The High Court of Barbados has struck down gross indecency and buggery laws that criminalise consensual same-sex relations.
The oral decision was handed down on Monday, December 12, to be followed by full written reasons in January 2023.
Sections 9 and 12 of the Barbados Sexual Offences Act, also known as the “buggery” and “indecency” laws, were remnants of the British colonial era and criminalised consensual same-sex intimacy. Under Section 9, punishment for breaking the law was life imprisonment for men who engaged in same-sex sexual activity. Under Section 12, both men and women were criminalised and liable to imprisonment of up to 10 years.

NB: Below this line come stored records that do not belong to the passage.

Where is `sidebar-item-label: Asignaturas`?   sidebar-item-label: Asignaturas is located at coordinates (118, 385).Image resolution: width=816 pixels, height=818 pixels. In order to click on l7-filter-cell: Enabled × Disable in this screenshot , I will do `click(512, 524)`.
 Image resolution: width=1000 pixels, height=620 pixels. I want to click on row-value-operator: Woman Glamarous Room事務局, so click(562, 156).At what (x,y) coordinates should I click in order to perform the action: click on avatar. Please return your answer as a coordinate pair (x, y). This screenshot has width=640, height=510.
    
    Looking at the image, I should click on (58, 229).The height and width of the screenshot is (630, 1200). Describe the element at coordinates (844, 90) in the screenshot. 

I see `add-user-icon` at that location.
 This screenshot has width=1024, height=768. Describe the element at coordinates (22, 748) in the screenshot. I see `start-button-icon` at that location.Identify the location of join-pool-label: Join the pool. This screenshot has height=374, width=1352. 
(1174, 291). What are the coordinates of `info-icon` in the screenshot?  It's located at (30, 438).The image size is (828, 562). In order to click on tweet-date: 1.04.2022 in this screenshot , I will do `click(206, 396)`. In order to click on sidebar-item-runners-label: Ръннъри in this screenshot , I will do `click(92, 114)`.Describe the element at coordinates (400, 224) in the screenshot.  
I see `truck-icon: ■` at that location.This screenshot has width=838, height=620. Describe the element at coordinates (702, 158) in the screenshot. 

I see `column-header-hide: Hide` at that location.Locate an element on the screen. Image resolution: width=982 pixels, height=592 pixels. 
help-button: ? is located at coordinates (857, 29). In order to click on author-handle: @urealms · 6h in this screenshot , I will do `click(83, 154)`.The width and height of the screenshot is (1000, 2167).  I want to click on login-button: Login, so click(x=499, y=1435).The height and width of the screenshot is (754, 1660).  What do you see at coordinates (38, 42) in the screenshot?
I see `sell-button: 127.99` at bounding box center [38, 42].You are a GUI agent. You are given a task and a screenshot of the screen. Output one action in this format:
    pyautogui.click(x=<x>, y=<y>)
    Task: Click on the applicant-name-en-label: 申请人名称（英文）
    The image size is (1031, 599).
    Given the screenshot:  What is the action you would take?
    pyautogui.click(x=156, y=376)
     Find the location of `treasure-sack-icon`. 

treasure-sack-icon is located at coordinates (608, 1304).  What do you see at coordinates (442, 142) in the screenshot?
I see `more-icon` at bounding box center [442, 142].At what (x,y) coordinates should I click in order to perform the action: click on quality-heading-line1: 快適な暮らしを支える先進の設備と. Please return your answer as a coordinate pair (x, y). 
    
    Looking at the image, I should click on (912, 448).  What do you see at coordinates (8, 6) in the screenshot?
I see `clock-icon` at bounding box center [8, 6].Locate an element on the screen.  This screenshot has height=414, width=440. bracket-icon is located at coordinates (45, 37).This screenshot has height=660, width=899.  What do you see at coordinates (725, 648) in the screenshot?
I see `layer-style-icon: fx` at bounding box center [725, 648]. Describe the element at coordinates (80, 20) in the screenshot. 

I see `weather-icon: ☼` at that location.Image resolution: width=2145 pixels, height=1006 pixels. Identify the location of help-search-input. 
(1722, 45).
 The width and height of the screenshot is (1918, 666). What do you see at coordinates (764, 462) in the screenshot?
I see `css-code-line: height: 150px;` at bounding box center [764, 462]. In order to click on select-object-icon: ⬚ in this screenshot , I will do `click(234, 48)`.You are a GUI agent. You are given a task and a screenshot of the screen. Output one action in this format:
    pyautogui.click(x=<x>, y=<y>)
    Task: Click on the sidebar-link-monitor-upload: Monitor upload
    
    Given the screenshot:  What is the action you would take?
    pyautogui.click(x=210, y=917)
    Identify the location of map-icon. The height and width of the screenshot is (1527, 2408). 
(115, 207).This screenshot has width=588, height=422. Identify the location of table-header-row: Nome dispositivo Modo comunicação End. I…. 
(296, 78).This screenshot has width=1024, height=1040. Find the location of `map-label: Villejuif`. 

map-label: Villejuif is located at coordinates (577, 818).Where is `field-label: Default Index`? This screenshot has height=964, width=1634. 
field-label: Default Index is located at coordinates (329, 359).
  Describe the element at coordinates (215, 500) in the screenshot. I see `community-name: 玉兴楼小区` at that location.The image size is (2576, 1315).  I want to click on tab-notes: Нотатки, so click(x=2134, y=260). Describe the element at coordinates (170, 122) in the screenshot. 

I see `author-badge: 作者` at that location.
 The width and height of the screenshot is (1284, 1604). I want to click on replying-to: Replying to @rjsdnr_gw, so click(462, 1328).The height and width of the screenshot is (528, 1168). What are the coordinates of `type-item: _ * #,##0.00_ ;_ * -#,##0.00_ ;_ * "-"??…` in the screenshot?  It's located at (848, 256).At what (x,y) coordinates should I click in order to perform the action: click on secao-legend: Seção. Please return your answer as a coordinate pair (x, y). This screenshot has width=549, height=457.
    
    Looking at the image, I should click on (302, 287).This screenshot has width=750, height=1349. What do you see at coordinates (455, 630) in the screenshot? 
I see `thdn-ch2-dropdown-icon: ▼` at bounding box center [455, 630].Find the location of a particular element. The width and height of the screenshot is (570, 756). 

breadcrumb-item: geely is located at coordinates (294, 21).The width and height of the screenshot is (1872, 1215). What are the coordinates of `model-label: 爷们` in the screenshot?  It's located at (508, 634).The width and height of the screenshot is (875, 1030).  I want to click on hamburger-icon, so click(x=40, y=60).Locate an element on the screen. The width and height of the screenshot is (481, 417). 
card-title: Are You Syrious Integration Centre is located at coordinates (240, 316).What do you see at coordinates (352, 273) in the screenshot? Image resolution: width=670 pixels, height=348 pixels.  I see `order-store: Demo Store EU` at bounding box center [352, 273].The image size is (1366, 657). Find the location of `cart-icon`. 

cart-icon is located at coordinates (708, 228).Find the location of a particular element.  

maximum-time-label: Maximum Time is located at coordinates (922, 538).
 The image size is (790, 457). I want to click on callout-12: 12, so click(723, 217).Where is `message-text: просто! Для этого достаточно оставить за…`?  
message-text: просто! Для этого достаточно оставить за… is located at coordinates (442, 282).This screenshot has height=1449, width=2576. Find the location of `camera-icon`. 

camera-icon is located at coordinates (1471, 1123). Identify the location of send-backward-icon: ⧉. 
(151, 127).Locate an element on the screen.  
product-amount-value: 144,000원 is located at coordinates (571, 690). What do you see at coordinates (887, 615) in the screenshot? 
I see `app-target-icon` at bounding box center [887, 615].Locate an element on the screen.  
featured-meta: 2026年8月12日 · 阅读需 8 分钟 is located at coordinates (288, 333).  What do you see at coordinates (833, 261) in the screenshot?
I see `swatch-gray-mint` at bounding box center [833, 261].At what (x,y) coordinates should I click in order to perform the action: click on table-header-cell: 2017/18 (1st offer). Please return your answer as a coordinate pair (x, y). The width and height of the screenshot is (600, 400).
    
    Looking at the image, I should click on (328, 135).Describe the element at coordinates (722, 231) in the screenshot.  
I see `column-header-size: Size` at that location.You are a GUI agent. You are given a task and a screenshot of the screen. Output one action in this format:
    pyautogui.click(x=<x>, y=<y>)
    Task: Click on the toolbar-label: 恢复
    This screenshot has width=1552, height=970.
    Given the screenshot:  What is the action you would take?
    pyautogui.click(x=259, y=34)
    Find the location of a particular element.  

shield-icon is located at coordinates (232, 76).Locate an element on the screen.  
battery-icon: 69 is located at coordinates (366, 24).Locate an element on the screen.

Téa Braun, Chief Executive of the Human Dignity Trust (HDT), an international human rights organisation, said,
‘This is a resounding victory for LGBT people in Barbados, which is the third country in the region to decriminalise through the courts this year. The Trust is immensely proud to have provided technical assistance to these cases since 2015, and we heartily congratulate the whole team, especially the local litigants and lawyers who have doggedly pursued justice in the many years leading up to this momentous day.’
Barbados was one of only seven remaining criminalising countries in the Western Hemisphere, after the courts of both Antigua and Barbuda and St Kitts and Nevis struck down similar laws earlier this year.
‘There are now only six countries in the Americas where laws linger on the books that have been in place since colonial times criminalising LGBT people,’ Braun continued. ‘Today’s decision makes clear that the remaining few must now accelerate the repeal or striking down of these stigmatising laws.’
The case was filed by two Barbadian LGBT advocates with local organisation Equals joining the case as community support, and regional LGBT umbrella organisation, the Eastern Caribbean Alliance for Diversity and Equality, convening the process.
One of the litigants in the case said,
‘I must thank everyone that was a part of this process. When I got into civil society organising, I quickly understood I was building on the work of countless others before me. I was benefiting from the gains they made, and I had lived examples from the hardships they faced. Today’s ruling is one step, one action of many impacting the LGBTQ+ community of Barbados. As it resonates with me, I already know there is more work to be done. We will continue on together.’
The other litigant said, ‘Today was a pivotal moment for equality for all Barbadians and one more step in the journey towards more inclusivity for LGBT citizens. This will definitely mean that I and my community can navigate life with just a little more ease and comfort, in the knowledge that Barbados has taken a step to understand us and respect us.’
This and the other 2022 court victories in the Caribbean come hot on the heels of a landmark 2021 decision from a top regional human rights tribunal, finding that laws criminalising LGBT people across the Americas violate international law.